Dans les maladies sexuellement transmissibles chez les hommes et les femmes, en particulier pendant la grossesse, lorsque les tiges de tétracycline sont contre-indiquées, l’AZT a été utilisé dans des infections génitales simples dues à Chlamydia trachomatis et Neisseria gonorrhoeae, traitement du cancer dû à Haemophilus ducreyi et granulome inguinal ou vénérien lymphogranulome (ASTRO, 2015; BAKHEIT et al, 2014; MORENO et al, 2009). L’AZT a également été étudié pour le traitement d’autres pathologies en plus de ses effets antimicrobiens, beaucoup sont encore dans la phase d’étude, mais des résultats positifs ont été observés dans le traitement de la gastroparésie et de la dissimilarité gastro-intestinale (RANG et DALE, 2007 ; SWEETMAN, 2009), asthme tardif (MOSHIREE et al, 2010), paludisme falciparum simple, lorsqu’il est utilisé en combinaison avec l’artésunate ou la quinine (CHINI et al, 2012), hyperplasie gingivale, lorsqu’il est associé à la cyclosporine, surtout lorsqu’il est administré au début du processus (GÓMEZ et al, 1997).

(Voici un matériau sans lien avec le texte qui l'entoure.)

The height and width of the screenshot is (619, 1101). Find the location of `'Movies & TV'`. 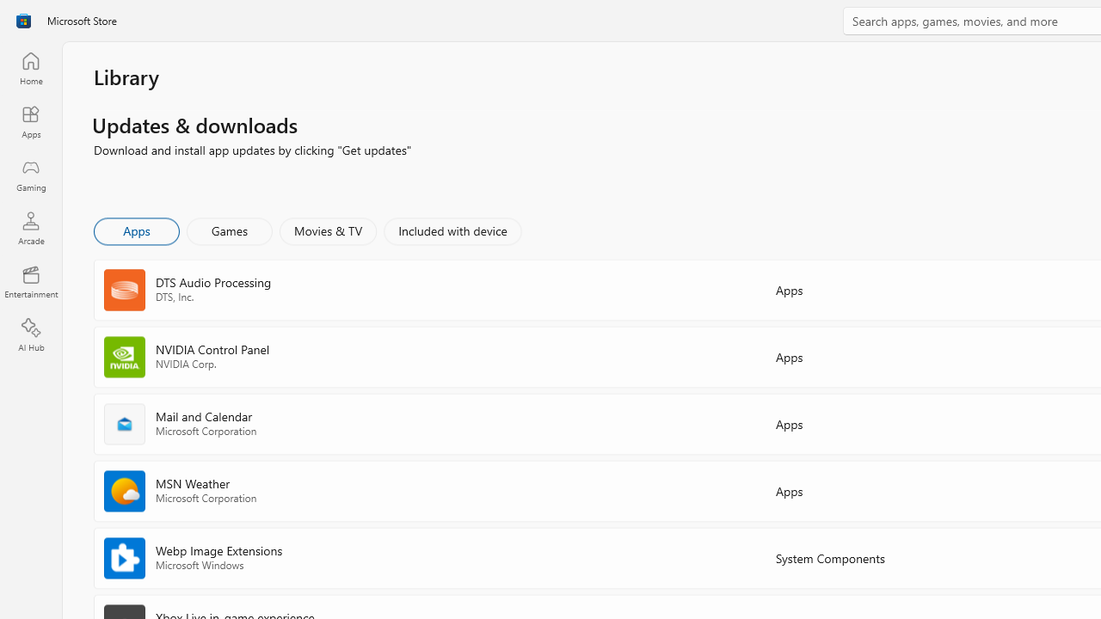

'Movies & TV' is located at coordinates (328, 230).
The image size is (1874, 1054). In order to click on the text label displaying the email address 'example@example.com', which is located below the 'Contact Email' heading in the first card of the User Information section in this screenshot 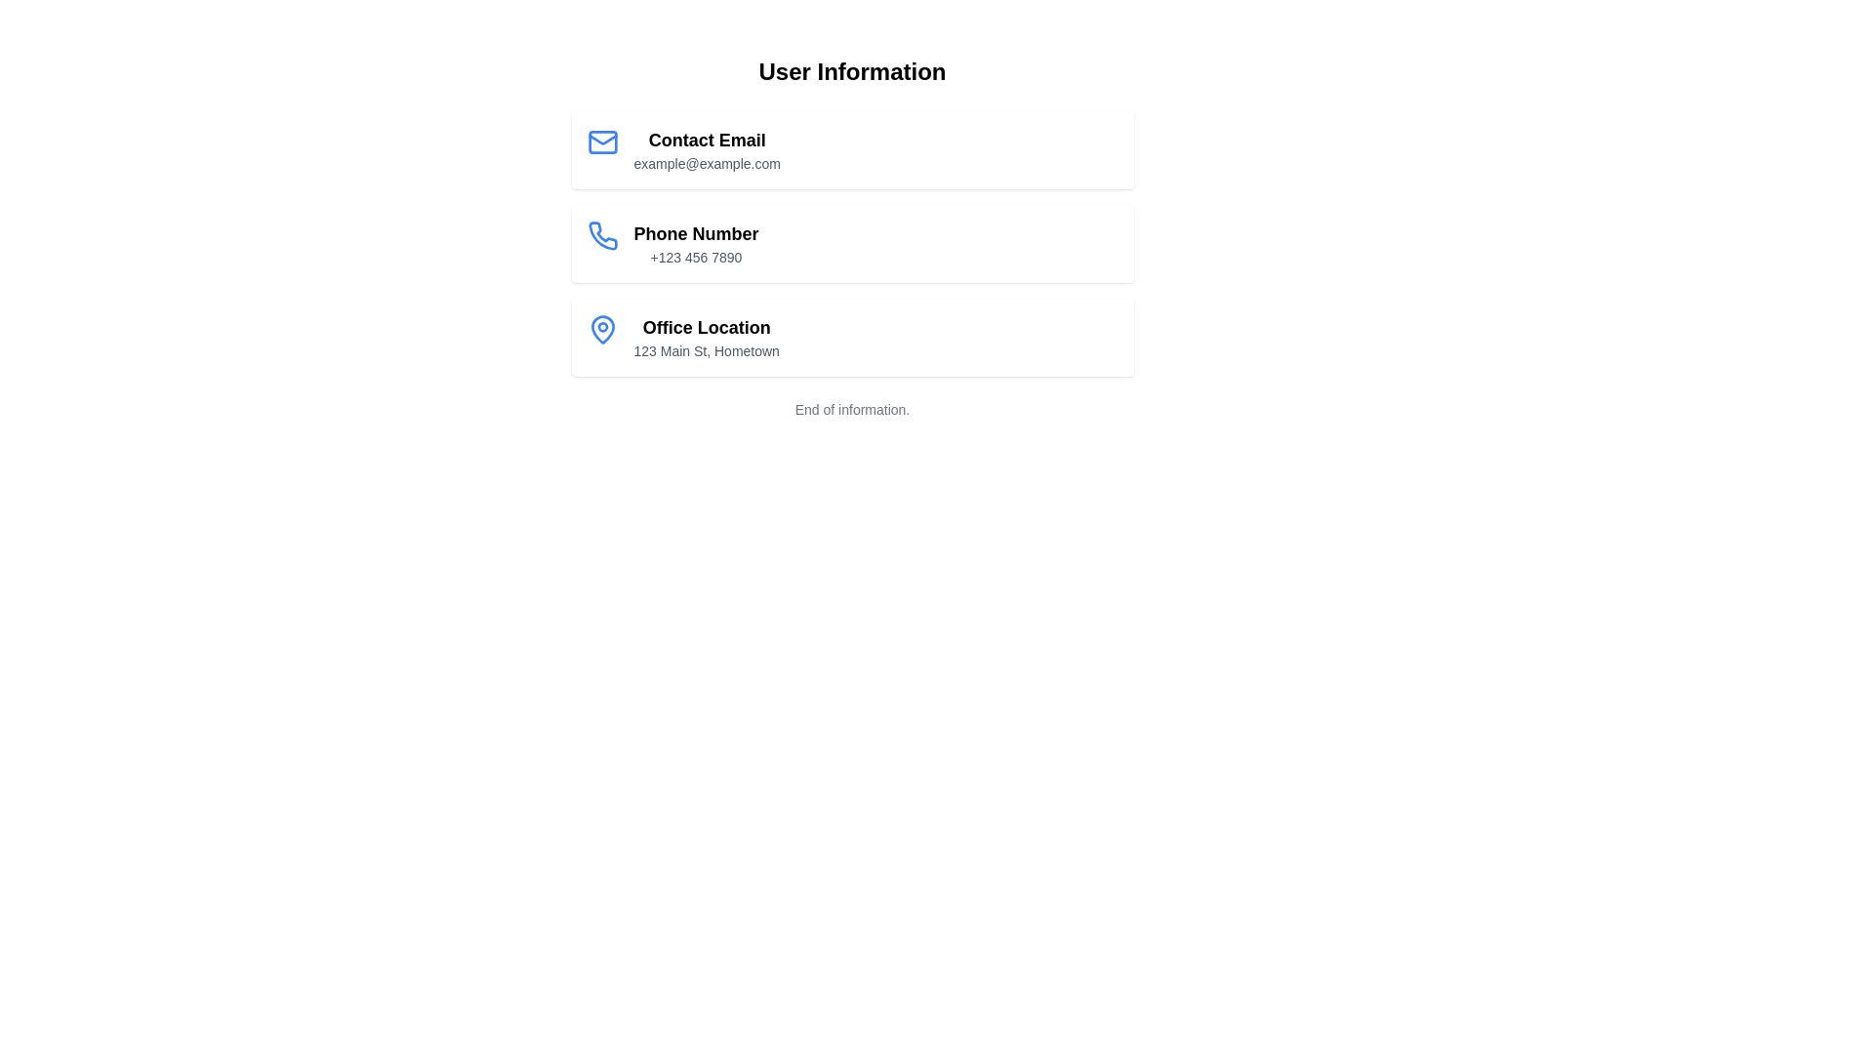, I will do `click(706, 163)`.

La fibrose kystique avec l’utilisation à long terme de l’AZT a montré l’évidence d’une réduction du déclin de fonction pulmonaire et du taux d’exacerbation, probablement en arrêtant le biofilm de croissance Pseudomonas aeruginosa (HURT et BILTON, 2012). En outre, l’utilisation de l’AZT a été étudiée dans la prévention de la maladie cardiaque ischémique, basée sur un lien suggéré entre l’athérosclérose et l’infection à Chlamydophila pneumoniae. Bien que les résultats préliminaires de certaines études pilotes aient été prometteurs, les études à long terme menées auprès d’un grand nombre de patients ont été frustrantes, n’ont pas diminué les événements ischémiques et n’ont pas fourni d’avantages cliniques (MORENO et al, 2009; NOEDL et al, 2006). AZT a également été étudié pour le traitement de COVID – 19, à la fois pour ses effets antibiotiques lorsque les patients ont une infection bactérienne, ainsi que pour ses effets antiviraux possibles.

3.2 PHARMACOLOGIE

En ce qui concerne les propriétés pharmacocinétiques de l’AZT qui incluent l’absorption, la distribution et l’élimination. Après administration orale chez l’homme, l’AZT est largement distribué dans tout le corps, ayant une biodisponibilité d’environ 37%, et peut avoir sa biodisponibilité réduite de 50% lorsqu’il est administré sous forme de capsules et après un repas substantiel. Le temps nécessaire pour atteindre les pics de concentration plasmatique est de 2 à 3 heures (BAKHEIT et al, 2014; MORENO et al, 2009).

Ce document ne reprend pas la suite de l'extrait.